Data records
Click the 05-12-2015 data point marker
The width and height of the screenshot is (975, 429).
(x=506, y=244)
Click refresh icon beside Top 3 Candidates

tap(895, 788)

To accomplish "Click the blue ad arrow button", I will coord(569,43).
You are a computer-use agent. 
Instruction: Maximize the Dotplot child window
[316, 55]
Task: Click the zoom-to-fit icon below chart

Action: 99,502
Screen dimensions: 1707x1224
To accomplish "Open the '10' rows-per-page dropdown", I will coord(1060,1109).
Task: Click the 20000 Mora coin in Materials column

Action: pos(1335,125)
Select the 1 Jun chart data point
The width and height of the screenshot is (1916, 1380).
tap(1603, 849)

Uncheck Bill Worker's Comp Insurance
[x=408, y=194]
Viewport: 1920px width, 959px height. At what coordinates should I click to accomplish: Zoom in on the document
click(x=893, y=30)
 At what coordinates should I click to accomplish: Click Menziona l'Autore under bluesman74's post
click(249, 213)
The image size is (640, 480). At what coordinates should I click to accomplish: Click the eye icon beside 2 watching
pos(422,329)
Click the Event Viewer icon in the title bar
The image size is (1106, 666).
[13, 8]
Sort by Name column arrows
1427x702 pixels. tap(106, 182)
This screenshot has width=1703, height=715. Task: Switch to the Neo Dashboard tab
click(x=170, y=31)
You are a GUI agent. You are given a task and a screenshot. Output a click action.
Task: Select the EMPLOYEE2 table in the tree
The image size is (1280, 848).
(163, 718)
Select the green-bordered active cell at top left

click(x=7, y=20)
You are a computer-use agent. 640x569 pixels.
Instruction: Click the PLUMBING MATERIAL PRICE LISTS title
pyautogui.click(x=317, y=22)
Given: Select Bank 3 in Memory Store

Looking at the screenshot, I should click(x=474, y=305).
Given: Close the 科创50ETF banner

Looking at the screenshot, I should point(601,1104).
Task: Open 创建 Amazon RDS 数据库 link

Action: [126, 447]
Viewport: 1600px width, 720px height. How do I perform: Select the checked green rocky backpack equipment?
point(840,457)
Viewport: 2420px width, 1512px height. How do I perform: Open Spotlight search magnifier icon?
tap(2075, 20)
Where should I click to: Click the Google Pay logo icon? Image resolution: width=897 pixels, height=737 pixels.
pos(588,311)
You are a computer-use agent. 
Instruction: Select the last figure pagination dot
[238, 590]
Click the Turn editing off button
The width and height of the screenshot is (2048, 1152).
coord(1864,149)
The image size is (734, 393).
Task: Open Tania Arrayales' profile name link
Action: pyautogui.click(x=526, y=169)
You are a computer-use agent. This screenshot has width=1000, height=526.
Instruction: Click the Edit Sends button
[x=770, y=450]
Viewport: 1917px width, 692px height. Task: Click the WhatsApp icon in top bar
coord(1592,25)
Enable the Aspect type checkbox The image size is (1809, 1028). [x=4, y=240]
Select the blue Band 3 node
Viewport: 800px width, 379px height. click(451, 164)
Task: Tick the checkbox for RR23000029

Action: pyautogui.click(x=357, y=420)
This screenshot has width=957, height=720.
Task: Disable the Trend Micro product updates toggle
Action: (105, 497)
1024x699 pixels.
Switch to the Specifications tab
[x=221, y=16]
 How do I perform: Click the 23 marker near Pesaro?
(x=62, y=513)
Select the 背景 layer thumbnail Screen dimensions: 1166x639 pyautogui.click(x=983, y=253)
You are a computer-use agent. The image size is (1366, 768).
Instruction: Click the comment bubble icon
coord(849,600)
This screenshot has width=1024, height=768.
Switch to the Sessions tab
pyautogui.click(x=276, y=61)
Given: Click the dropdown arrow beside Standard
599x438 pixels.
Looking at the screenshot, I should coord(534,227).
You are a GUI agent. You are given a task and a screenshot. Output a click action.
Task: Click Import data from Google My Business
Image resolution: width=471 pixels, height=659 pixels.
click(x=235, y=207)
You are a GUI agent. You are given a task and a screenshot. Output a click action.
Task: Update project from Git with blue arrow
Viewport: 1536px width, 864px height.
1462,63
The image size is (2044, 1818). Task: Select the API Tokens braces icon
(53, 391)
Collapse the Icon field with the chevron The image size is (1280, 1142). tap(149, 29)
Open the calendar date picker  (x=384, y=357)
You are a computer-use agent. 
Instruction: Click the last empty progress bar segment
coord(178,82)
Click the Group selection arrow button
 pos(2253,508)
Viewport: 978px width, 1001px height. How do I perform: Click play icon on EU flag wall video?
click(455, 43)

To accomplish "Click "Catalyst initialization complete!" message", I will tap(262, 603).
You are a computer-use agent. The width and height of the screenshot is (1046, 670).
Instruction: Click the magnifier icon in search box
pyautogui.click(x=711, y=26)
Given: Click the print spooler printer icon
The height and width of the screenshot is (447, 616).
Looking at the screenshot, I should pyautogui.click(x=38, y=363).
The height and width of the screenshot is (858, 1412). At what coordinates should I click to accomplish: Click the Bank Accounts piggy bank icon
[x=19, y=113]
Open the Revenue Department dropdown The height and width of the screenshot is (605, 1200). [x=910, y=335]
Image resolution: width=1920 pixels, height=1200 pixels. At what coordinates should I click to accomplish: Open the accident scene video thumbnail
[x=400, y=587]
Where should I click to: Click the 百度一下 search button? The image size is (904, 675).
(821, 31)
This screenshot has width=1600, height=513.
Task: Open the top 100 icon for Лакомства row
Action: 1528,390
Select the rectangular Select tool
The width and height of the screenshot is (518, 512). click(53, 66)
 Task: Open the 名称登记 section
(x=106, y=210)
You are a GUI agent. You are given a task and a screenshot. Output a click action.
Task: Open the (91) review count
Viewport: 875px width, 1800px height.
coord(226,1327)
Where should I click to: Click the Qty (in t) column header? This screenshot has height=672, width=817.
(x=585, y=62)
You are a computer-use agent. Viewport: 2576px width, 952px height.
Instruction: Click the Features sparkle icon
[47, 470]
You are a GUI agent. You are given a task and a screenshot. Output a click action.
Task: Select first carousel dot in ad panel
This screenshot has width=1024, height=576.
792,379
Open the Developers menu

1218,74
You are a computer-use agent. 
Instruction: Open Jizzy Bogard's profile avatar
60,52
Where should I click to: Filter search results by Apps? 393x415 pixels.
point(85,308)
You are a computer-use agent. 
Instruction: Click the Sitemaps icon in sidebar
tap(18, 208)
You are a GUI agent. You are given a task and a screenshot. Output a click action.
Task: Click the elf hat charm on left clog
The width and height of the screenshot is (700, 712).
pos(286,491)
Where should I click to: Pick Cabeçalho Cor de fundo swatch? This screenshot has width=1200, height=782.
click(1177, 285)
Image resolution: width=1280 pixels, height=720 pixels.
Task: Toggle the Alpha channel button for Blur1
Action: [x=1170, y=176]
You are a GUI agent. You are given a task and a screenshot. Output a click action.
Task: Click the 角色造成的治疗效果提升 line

→ Problem requirements
Collect every line of the listing that contains the string "beside". Case matters.

→ Complete answer
Click refresh icon beside Top 3 Candidates
The image size is (640, 480). At what coordinates should I click to accomplish: Click the eye icon beside 2 watching
Given: Click the dropdown arrow beside Standard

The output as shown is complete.